Pixel coordinate grounding data:
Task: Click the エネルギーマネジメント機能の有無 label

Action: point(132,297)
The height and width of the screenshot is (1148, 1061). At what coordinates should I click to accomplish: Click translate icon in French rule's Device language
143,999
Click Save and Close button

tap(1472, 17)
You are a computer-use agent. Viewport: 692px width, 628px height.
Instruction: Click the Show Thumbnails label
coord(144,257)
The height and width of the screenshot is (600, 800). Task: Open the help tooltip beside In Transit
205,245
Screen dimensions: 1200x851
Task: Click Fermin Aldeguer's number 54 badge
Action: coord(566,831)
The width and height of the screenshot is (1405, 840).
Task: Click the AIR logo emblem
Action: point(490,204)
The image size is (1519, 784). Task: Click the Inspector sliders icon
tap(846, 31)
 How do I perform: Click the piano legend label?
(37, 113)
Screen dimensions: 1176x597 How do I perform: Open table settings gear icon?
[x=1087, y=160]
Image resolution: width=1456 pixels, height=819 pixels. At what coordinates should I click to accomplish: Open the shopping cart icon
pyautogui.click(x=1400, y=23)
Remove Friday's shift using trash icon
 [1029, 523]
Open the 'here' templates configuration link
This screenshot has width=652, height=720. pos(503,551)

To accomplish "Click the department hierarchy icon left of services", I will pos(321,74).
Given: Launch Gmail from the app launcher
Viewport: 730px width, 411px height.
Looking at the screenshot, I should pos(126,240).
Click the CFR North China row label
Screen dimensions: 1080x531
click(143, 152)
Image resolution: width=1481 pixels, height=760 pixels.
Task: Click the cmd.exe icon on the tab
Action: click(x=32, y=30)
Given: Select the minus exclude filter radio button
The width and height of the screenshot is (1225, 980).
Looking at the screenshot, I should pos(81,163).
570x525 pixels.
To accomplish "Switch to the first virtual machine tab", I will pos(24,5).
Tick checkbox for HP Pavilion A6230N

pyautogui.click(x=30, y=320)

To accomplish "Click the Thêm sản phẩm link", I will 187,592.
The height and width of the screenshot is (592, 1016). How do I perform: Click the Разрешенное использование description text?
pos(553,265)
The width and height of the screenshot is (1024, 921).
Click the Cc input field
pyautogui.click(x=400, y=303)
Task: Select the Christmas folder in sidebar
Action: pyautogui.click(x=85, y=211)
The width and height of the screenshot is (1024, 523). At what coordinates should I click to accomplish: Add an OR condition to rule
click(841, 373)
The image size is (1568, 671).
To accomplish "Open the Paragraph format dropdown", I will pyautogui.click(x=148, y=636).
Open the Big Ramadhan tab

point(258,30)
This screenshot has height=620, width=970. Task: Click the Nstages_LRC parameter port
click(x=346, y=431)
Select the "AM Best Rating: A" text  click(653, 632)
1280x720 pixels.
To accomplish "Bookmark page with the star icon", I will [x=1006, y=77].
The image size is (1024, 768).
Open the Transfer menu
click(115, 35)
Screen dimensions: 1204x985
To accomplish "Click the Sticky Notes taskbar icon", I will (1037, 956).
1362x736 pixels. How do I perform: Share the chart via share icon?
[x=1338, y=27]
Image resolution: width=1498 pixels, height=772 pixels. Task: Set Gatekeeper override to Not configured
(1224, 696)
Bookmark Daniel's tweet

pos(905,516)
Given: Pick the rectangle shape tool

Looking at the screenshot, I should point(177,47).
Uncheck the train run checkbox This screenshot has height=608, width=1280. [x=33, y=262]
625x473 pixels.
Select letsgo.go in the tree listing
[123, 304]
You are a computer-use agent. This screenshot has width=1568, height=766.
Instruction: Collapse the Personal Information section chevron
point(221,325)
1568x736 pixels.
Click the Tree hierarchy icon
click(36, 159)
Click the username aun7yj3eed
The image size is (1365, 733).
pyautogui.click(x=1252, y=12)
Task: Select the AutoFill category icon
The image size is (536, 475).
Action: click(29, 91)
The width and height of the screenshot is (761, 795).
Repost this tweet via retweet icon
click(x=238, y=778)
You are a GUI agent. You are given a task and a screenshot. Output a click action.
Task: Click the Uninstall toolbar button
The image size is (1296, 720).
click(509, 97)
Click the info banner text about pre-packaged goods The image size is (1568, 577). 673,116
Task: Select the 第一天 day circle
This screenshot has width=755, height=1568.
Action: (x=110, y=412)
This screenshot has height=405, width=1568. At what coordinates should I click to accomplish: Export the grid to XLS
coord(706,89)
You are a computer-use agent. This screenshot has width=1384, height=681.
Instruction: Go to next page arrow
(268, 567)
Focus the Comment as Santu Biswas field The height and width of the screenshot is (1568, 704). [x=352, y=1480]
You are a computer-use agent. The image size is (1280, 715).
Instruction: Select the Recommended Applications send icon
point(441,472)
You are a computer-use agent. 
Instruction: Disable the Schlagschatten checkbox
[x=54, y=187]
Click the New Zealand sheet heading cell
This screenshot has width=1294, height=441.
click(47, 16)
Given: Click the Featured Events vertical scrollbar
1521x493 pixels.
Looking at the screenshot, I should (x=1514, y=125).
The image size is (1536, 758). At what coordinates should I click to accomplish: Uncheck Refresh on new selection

## WHAT YOU HAVE TO DO
Above are some lines. Repeat exactly, and only, those from the line that has "570x525 pixels." through the line that has "The width and height of the screenshot is (1024, 921).".

## RESPONSE TO THIS EXERCISE
570x525 pixels.
To accomplish "Switch to the first virtual machine tab", I will pos(24,5).
Tick checkbox for HP Pavilion A6230N

pyautogui.click(x=30, y=320)

To accomplish "Click the Thêm sản phẩm link", I will 187,592.
The height and width of the screenshot is (592, 1016). How do I perform: Click the Разрешенное использование description text?
pos(553,265)
The width and height of the screenshot is (1024, 921).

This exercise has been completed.